The problem was that it does not accept a point in the database name. So, changing --database cellbase_slycopersicum_sl2.50 by --database cellbase_slycopersicum works. However, I can't access to the genome sequence:

/cellbase/webservices/rest/v3/slycopersicum/genome/sequence

{"apiVersion":"v2","warning":"","error":"javax.ws.rs.NotFoundException: HTTP 404 Not Found","queryOptions":{},"response":[{"id":"","time":0,"dbTime":-1,"numResults":-1,"numTotalResults":-1,"warningMsg":"Future errors will ONLY be shown in the QueryResponse body","errorMsg":"DEPRECATED: javax.ws.rs.NotFoundException: HTTP 404 Not Found","resultType":"","result":[]}]}

I also tried different database names such as cellbase_slycopersicum_sl2-50_v3.

javild commented 8 years ago

Hi @apaytuvi The database name must be formed as: cellbase_<short_species_name>_<assembly>_<v3>

where: <short_species_name> in your case would be, as you indicated, slycopersicum <assembly> must be the assembly without hyphens, dots, underscores or special symbols. In your case could be sl250 <version> the CellBase data version. If I do remember well you built the release/v4.0.0 code which means that you must use v4 here - I strongly recommend you to use de release/v4.0.0 code, since there are many fixes, new features and documentation much improved since the last 3.2 stable release. The release/v4.0.0 branch will become the next v4.0 stable release in few days.

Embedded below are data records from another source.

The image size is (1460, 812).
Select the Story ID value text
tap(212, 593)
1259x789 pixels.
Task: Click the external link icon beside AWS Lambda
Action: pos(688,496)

Moreover, the database name must be as I just described since the server code will automatically generate the name when trying to connect to the database by joining those for strings (cellbase, <short_species_name>, <assembly>,<version>). We're aware that the user is allowed to provide a "custom" database name through the loading CLI, but that actually just one database name is valid and that could be automatically generated by the loader as well - will be improved in the future. Actually this is not properly indicated in the documentation.

The server will get the assembly identifier from the CellBase configuration.json file: https://github.com/opencb/cellbase/blob/release/v4.0.0/cellbase-core/src/main/resources/configuration.json meaning that if you want to use a different assembly from the one indicated at the configuration.json, you must edit the file. For your species of interest, current assembly identifier is GCA_000188115.2:

https://github.com/opencb/cellbase/blob/release/v4.0.0/cellbase-core/src/main/resources/configuration.json#L862

Finally, if you are using release/v4.0.0 you must use "v4" version in the url (you are getting a 404 Not found error). That is: /cellbase/webservices/rest/v4/slycopersicum/genome/sequence

You should be able to see the API specification at /cellbase/webservices

Summaryzing:

apaytuvi commented 8 years ago

Thanks @javild

I do use the release/v4.0.0 and my database is cellbase_slycopersicum_gca0001881152_v4. However, I can't get anything from the REST API. For example, by going to: /cellbase/webservices/rest/v4/slycopersicum/genomic/chromosome/list, I get:

{"apiVersion":"v4","warning":"","error":"","queryOptions":{"exclude":["_id","_chunkIds"],"metadata":true,"include":null,"limit":1000,"skip":-1,"count":false},"response":[{"time":0,"dbTime":2,"numResults":0,"numTotalResults":0,"resultType":"","result":[]}]}

I do not know if anything is wrong, since when I go to /cellbase/webservices/, at the bottom of the page, it shows:

[ base url: /cellbase/webservices/rest , api version: 3.2.0 ]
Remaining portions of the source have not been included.